─── Records ───

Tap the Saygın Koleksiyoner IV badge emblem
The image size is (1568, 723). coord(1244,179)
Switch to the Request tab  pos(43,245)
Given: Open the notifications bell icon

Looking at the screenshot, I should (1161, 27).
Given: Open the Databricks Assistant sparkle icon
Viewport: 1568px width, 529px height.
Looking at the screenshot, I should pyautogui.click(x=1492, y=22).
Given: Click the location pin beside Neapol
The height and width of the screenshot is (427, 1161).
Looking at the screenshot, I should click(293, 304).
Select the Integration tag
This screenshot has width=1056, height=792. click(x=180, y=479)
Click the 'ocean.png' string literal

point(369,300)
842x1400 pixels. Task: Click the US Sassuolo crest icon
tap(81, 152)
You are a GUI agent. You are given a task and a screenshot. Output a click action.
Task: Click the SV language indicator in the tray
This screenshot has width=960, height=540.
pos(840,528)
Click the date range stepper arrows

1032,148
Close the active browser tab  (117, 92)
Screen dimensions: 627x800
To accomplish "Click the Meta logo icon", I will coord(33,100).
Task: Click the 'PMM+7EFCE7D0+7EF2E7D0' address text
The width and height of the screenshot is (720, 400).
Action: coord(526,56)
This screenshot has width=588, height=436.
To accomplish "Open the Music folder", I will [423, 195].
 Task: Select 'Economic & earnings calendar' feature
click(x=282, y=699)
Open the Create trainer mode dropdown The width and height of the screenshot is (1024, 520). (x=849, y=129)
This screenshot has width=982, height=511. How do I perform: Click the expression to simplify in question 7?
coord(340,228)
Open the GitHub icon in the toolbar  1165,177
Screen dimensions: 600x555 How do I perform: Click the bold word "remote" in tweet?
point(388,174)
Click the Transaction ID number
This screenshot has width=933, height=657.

───

## What you have to do
Take from the material every line that holds "accomplish".

## Reply
To accomplish "Click the Meta logo icon", I will coord(33,100).
To accomplish "Open the Music folder", I will [423, 195].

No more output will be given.